In Ann Arbor’s 181-year history, the city has inspired a number of essays, poems and short stories. The city, and later the University, has inspired a broad range of writers – from world-renowned author Robert Frost to countless local authors. In his anthology, Laurence Goldstein attempts to collect the best and most interesting works while intentionally avoiding the more well-known authors and their pieces. – Chris Gaerig
The public history of a city can be written by a single author, but its inner history – the story of its cultural evolution, the ever-unfinished portrait of its shape-shifting identity – can only be written by a composite author –
That Ann Arbor is a realm apart from reality makes perfect sense when one considers the qualities of an intellectual culture.

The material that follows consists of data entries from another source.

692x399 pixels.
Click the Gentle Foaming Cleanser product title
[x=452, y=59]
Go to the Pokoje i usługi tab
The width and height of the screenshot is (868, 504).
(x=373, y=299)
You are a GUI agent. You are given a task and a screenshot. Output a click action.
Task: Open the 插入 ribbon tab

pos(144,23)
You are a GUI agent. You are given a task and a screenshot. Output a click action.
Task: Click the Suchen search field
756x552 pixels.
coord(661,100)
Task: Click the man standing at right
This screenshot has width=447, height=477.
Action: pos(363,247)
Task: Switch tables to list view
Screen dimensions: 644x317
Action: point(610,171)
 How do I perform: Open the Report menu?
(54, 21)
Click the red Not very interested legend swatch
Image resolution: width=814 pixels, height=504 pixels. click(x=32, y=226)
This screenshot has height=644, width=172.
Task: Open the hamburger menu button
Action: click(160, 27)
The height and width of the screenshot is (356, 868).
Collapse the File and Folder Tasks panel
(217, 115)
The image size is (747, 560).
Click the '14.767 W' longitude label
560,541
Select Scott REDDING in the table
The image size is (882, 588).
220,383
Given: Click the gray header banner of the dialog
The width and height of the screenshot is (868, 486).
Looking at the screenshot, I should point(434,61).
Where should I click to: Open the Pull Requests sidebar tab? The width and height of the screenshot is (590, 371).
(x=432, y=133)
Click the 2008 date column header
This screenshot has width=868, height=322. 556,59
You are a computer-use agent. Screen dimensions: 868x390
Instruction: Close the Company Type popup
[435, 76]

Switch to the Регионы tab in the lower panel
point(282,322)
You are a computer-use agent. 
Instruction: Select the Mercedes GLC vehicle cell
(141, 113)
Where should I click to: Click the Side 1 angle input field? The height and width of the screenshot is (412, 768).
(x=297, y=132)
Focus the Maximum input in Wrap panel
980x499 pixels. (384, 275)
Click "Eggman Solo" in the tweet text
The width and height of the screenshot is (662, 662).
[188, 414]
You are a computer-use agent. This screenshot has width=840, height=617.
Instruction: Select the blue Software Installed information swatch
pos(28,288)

A world of ideas – of argument, or spirited discourse, of new and subversive formulations about everything – is indeed a glass house through which the inhabitants catch sight of a different world than the one presented by conventional wisdom. That is one function of a university. Living in a privileged place, one can become accustomed to thinking that the rest of the world conforms to the shape of one’s own experience, rather like the old woman in Nancy Willard’s novel Sister Water who thinks that everything she sees on television is happening in Ann Arbor. For students especially, the retraction of parental monitoring creates an enchanted and liberated space for powerful dreaming, for radical new forms of self-definition and community action –
So ‘reality’ gets changed in the process and not just by being put in ironizing quotation marks. At a time when 70 percent of all Americans attend some institution of higher education, the surrounding world of hard knocks and lifelong opportunities is constantly reshaped by the ideas percolating in the university and pouring into the world outside the ivied walls. Surely the relationship is a symbiotic one. When John F. Kennedy visited Ann Arbor in 1960 to announce his idea for a Peace Corps on the steps of the Michigan Union, and when Lyndon Johnson came four years later to propose the creation of ‘Great Society’ during a commencement address in the football stadium, the dreams of an older establishment mingled with the radical ideas fostered on campus to generate an innovative and potent sea change in the cultural life of this nation and the world beyond –
But there is more to being human then being intellectual. It would be a gross distortion of the literary record if an editor filled his anthology with writings about ideas, all-important as they are. It’s fair to say that the majority of writings about the university, from first to last, focus on two other aspects of the academic condition: sports and recreational social life. There is no overestimating the passion of football, especially, in Ann Arbor, around the state of Michigan and in the hearts of alumni throughout the world. Football appears as a leitmotif in this anthology, first appearing in the nineteenth century (though it’s interesting to note in a novel of 1899 that baseball had more respect on campus) and carrying forward into the fiction of Charles Baxter and Elwood Reid and the poetry of Donald Hall –
And then there are the infinitely complex social relations, on and off campus, undertaken by young people spending four or more years of their lives in the privileged space of an academic milieu. I have chosen brief samples of fiction from the nineteenth century to demonstrate the earlier forms of what might be called affiliations, be they same-sex (fraternities, sororities, dormitories) or, more often, mixed-gender dynamics (dances, courtship, professional rivalries) –
Some writers nostalgically depict Ann Arbor as a sort of utopian open society, a crucible of soul making that prepares the individual to withstand the pressures of the outer world. This view of the educational experience nourishes the iconography of the ivory tower. Other writers who revisit Ann Arbor in their memoirs see the matter with more complexity. Ann Arbor, in this view, is part and parcel of the everyday conflicts of the rest of the world, and what is most happily remembered is the vehemence with which the creative spirit struggled – in classrooms, in dorm rooms, in fraternity lounges, in the offices of the Michigan Daily or the Union or the Administration Building – against the temptation toward passivity and indifference –
Someday every remarkable place in the world will have its own anthology. Now it is Ann Arbor’s turn – and the present offering is only the beginning.”